== Passage provided

Wednesday, 11 July 2012

Interview with Gordon Doherty, author of Strategos, Born in the Borderlands

Hello everyone! Here is my interview with Gordon Doherty, author of Strategos, Born in the Borderlands. Gordon gives some great answers explaining what inspired him to write Strategos, how he researched it and gives us a snippet of what his next releases will be! I hope you enjoy reading it as much as I did! For more info on Gordon Doherty click here for his official website.

1. Strategos, Born in the Borderlands is based around the Battle of Manzikert and the push westward of the Seljuk Sultanate. What inspired you to write about this specific part of Byzantine history when there are so many other great events within that rich history that a novel could be based on?

Good question. There were two main reasons behind me setting Strategos in the years before the Battle of Manzikert.

Firstly, I am intrigued by moments in history when something that was once great is in its twilight and must face overwhelming odds. The Battle of Manzikert is just such an event. The battle itself is believed by many to have been pivotal in the Byzantine Empire’s fate, crippling its armies and setting in motion the slow decline of the empire over the next four centuries. Indeed, historical texts refer to the battle as ‘The Dreadful Day’.

Secondly, the mood that would have hung over the eastern borderlands in the lead-up to the battle presented an irresistible cauldron of conflict in which my characters could develop. The land would have been a hotbed of mistrust, with tribal tensions between Byzantines and Turks reaching breaking point.

But you make a good point; Manzikert aside, Byzantium's story is indeed riddled with plotting intrigue and war. There are many parts of its long history that I long to write about one day; the complex relationship between Justinian and Belisarius, the rise of the mighty Heraclius and also the fall of the empire with the Ottoman conquest of Constantinople in 1453. Story ideas are forming as we speak!

2. The novel is based in the 11th century. How did you go about your research for a book that is based in a time where not many primary sources or texts still exist? Did you have any problems when researching for Strategos, if so what were they?

I love reading up on the history, so researching this time period was a joy. However, the scarcity of unequivocal sources meant it was a lengthy exercise. Pinning down seemingly basic facts kept me occupied for a long time; for example, I wanted to confidently state the size of a unit of infantry (a bandon/vandon), but this proved as elusive as a snake in oil. Eventually I read that the Byzantine military often deliberately kept their unit sizes non-uniform as a means of confusing or misleading an enemy force on the battlefield (and they did a fine job of confusing me too!).

Fortunately, there are some classic and essential reference works, such as Treadgold’s ‘Byzantium and its Army 284-1081’ and Norwich’s ‘Byzantium’ trilogy. One other work I found invaluable was Dr Timothy Dawson’s ‘Byzantine Infantryman’ – a concise and fact-packed volume including illustrations and archaeological photography that really helped me envision the world of Strategos. Indeed, I managed to contact Dr Dawson and he was kind enough to offer me more advice on particular aspects of the Byzantine military which really bolstered the narrative of my story.

3. In the book, Apion is plagued by Bracchus, an imperial secret agent who answers only to the Emperor and has the power to take life where he sees fit. Did this really happen in the 11th Century Byzantine Empire? If so are the powers Bracchus has slightly exaggerated for the novel or were there really agents who had the power to do the things Bracchus does in Strategos?

====

**Requirements:**
A. Reproduce word for word the part of the interview with Gordon Doherty that runs from "2. The novel" down to "confusing me too!).".
B. Name every reference work that Gordon Doherty mentions in the interview as having used for his research.
The rows have no connection to the interview.

== Data shown

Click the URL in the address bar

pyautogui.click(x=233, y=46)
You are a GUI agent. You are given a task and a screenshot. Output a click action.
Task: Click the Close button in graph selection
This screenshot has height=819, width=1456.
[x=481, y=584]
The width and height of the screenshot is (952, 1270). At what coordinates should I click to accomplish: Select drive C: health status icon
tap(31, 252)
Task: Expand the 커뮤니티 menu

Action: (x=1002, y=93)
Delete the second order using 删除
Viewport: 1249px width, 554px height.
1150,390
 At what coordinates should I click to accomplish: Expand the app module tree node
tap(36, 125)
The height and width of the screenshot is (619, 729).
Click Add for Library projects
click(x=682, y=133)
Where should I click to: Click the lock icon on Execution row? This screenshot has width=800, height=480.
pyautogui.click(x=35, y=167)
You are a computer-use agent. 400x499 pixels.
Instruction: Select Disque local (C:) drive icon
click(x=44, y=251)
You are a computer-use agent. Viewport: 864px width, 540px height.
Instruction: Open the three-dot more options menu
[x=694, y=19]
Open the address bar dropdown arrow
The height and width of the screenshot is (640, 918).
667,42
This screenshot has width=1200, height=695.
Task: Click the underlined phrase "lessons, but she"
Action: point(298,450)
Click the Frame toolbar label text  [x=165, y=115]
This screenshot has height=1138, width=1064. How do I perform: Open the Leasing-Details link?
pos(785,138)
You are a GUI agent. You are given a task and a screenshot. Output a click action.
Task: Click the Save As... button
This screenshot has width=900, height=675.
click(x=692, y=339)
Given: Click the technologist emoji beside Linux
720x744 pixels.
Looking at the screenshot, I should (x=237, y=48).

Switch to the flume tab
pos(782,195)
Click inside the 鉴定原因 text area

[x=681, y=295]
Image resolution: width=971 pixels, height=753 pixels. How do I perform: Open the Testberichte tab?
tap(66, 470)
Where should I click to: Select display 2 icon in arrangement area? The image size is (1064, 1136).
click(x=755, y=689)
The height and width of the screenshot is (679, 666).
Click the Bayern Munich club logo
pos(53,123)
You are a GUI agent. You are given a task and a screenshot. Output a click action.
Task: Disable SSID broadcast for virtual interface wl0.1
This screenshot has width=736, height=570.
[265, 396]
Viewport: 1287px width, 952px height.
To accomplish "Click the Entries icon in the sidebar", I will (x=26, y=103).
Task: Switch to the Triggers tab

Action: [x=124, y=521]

====

**The solutions:**
A.
2. The novel is based in the 11th century. How did you go about your research for a book that is based in a time where not many primary sources or texts still exist? Did you have any problems when researching for Strategos, if so what were they?

I love reading up on the history, so researching this time period was a joy. However, the scarcity of unequivocal sources meant it was a lengthy exercise. Pinning down seemingly basic facts kept me occupied for a long time; for example, I wanted to confidently state the size of a unit of infantry (a bandon/vandon), but this proved as elusive as a snake in oil. Eventually I read that the Byzantine military often deliberately kept their unit sizes non-uniform as a means of confusing or misleading an enemy force on the battlefield (and they did a fine job of confusing me too!).

B.
- Treadgold's 'Byzantium and its Army 284-1081'
- Norwich's 'Byzantium' trilogy
- Dr Timothy Dawson's 'Byzantine Infantryman'